> **The task**
The line containing "515x576 pixels." and every line after it, through the end of the records below, are to be reproduced exactly, with the pictures left out.

==== The records ====

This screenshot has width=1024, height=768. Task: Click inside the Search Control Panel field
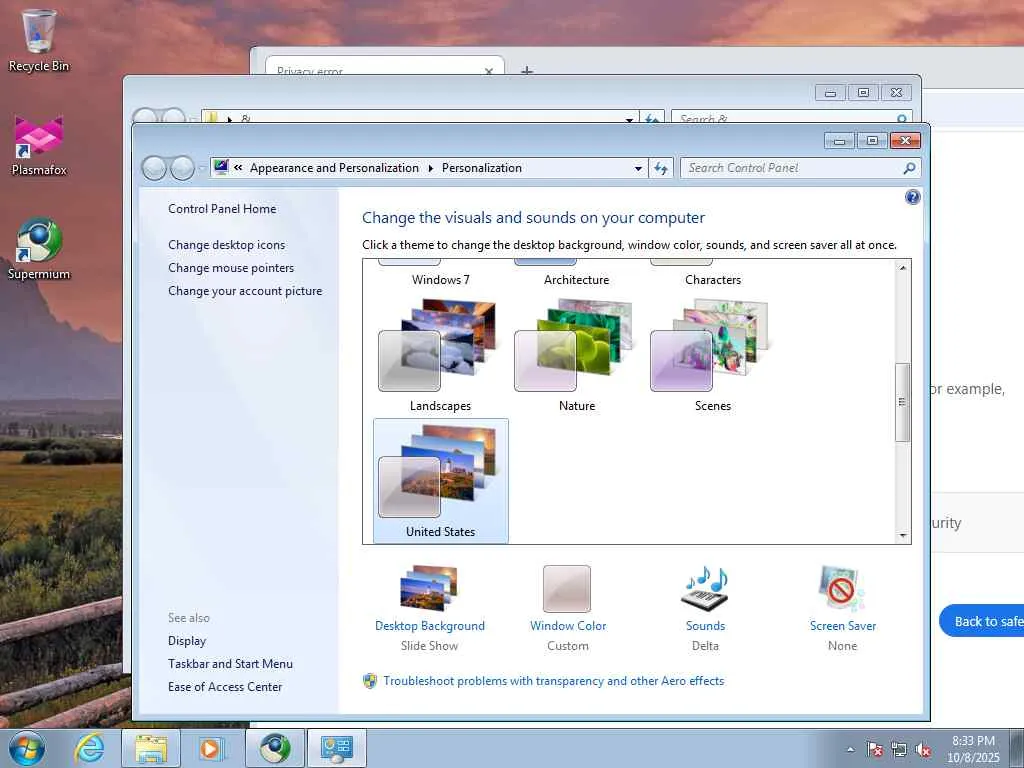click(x=793, y=168)
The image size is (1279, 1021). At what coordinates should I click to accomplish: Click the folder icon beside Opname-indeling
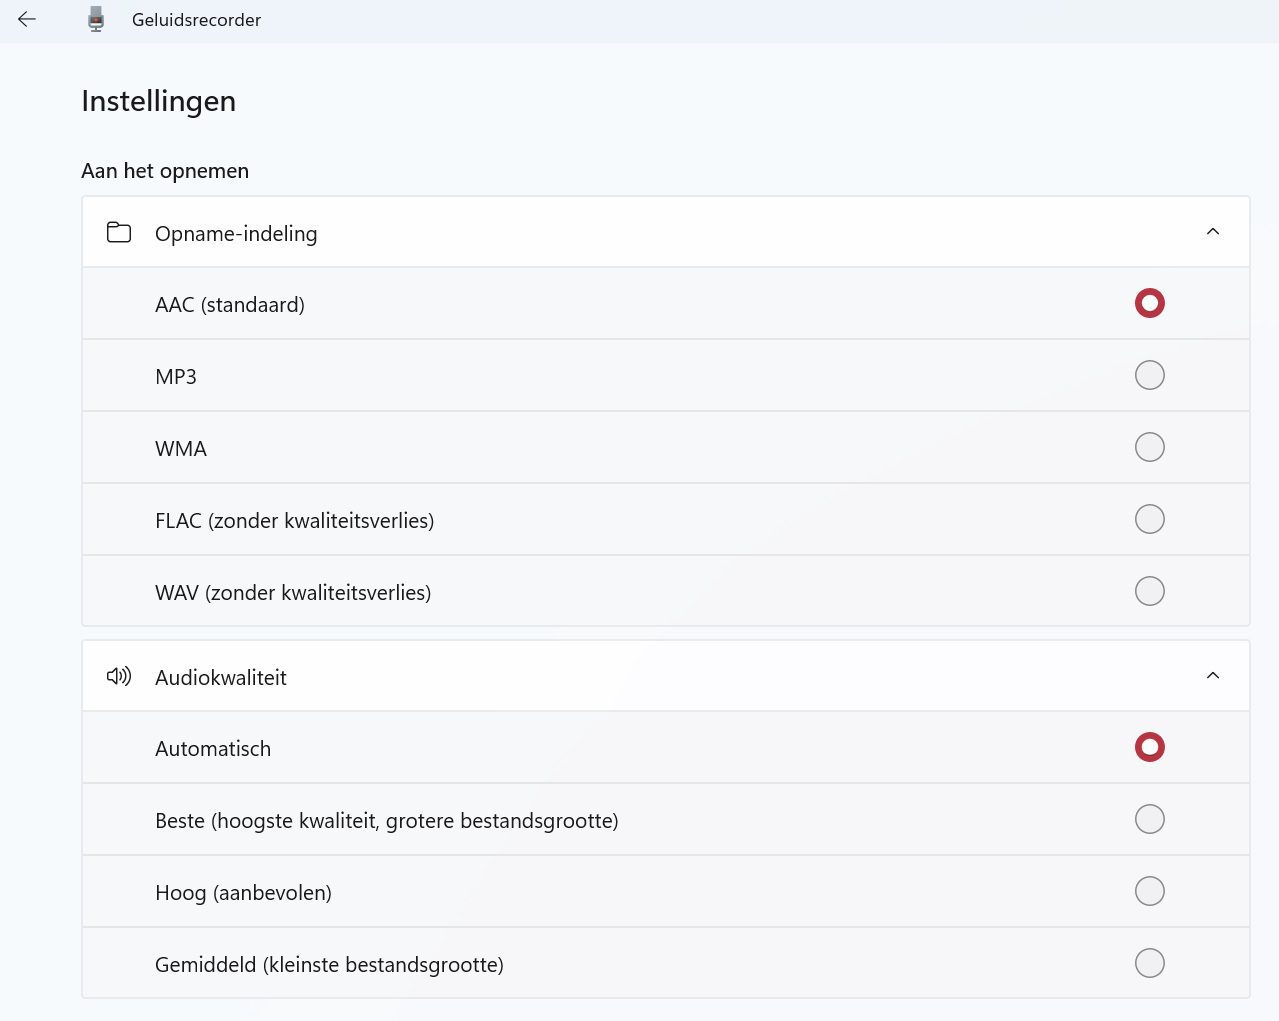[119, 232]
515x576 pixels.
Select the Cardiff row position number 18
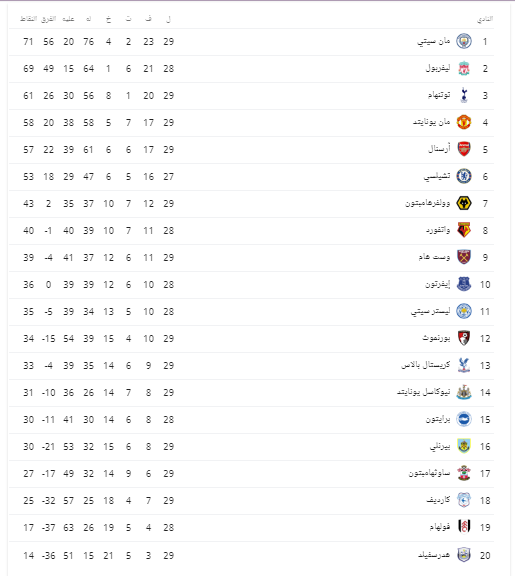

====

> **Answer for the task**
515x576 pixels.
Select the Cardiff row position number 18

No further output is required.